What you need to do:
The required answer is every line of the data containing the word "agent".

Exercise material:
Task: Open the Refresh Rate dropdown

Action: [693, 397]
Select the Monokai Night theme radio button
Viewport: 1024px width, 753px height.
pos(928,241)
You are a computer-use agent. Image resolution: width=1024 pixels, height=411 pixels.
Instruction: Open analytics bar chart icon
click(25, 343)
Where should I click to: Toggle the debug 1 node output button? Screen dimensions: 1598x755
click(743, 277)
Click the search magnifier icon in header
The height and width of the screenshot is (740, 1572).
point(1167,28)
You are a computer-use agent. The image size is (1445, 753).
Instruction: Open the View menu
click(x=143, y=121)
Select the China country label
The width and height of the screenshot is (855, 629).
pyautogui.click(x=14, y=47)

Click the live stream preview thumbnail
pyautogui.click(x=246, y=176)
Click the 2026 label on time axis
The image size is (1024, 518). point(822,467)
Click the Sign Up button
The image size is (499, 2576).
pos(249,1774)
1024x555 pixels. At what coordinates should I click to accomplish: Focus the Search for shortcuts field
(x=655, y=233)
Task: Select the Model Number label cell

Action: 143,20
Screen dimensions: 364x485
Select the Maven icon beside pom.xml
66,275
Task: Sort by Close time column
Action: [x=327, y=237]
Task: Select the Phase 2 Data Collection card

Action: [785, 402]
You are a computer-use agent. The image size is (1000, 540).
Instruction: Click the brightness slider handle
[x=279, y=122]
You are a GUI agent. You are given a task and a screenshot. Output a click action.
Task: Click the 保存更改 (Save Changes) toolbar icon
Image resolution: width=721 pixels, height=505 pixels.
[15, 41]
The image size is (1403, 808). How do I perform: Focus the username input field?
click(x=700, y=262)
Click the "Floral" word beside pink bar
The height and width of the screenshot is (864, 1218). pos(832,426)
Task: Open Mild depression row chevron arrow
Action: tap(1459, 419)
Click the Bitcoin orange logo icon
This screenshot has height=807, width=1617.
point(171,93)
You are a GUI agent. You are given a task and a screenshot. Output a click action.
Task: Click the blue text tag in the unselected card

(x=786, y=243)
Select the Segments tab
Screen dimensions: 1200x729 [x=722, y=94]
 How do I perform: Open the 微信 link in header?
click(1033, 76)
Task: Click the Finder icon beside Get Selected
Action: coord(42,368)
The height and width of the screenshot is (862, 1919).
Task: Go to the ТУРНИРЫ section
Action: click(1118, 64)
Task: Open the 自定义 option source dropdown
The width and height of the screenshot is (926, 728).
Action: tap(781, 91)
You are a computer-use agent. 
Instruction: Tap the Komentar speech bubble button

Problem solution:
You are a computer-use agent. Image resolution: width=1024 pixels, height=411 pixels.
You are a computer-use agent. The image size is (1445, 753).
You are a computer-use agent. The image size is (1000, 540).
You are a GUI agent. You are given a task and a screenshot. Output a click action.
You are a GUI agent. You are given a task and a screenshot. Output a click action.
You are a computer-use agent. 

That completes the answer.